#### SOURCE EXCERPT
◆ ◆ ◆ ◆ ◆

Ah, Paris. Mysterious artifacts, source of globe-trotting adventure, romantic bickering and... fart jokes? Move over George and Nico – Demetrios: The BIG Cynical Adventure is coming through, with a foul mouth and a serious case of Broken Sword envy. That's not to say the debut release from indie developer Cowcat is just lazy pastiche, though: underneath it all there's an unexpectedly well-constructed story. The characters may not be that likable, and the humour definitely won't be to everyone's taste, but there's ample meat to get your puzzling teeth into and twists and turns aplenty in this lengthy tale.
Bjorn Thonen is (despite the name) a Paris native and occasional antique dealer. "Occasional" both in the sense that business is slow and that his wares are rarely the antiques he claims they are. Bjorn is (let's be honest) a happy-go-lucky slacker who's perfectly content to snap up an ancient bird statue of unknown provenance for 20 euros, no questions asked. Even a strange phone call warning him of grave danger ahead doesn't faze him. At least, not until burglars break into his apartment, knock him out, and steal a tablet the bird was holding. (Not to mention his wallet, but there's rarely much in there other than moths.)

◆ ◆ ◆ ◆ ◆

#### DATA SECTION
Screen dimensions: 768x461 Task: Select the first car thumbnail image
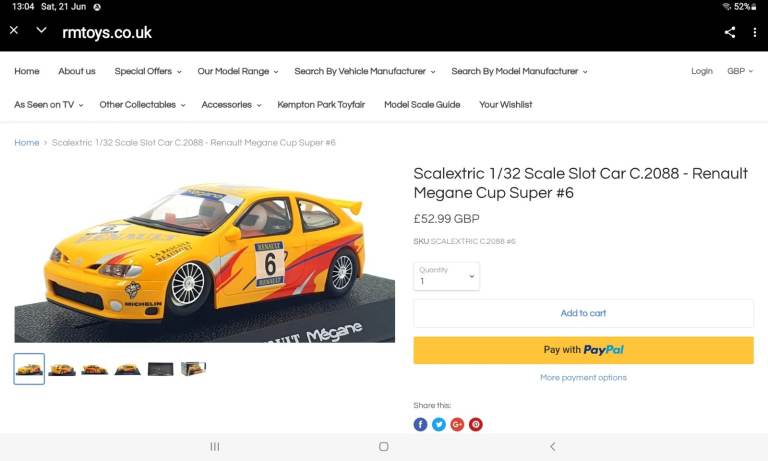tap(29, 369)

◆ ◆ ◆ ◆ ◆

#### WHAT YOU WILL DO
a) Write out the part of the Demetrios review starting with "Bjorn Thonen is" and going on through "other than moths.)", word for word.
b) Which characters does the Demetrios review name? List every one.

#### RESPONSES IN ORDER
a)
Bjorn Thonen is (despite the name) a Paris native and occasional antique dealer. "Occasional" both in the sense that business is slow and that his wares are rarely the antiques he claims they are. Bjorn is (let's be honest) a happy-go-lucky slacker who's perfectly content to snap up an ancient bird statue of unknown provenance for 20 euros, no questions asked. Even a strange phone call warning him of grave danger ahead doesn't faze him. At least, not until burglars break into his apartment, knock him out, and steal a tablet the bird was holding. (Not to mention his wallet, but there's rarely much in there other than moths.)

b)
George
Nico
Bjorn Thonen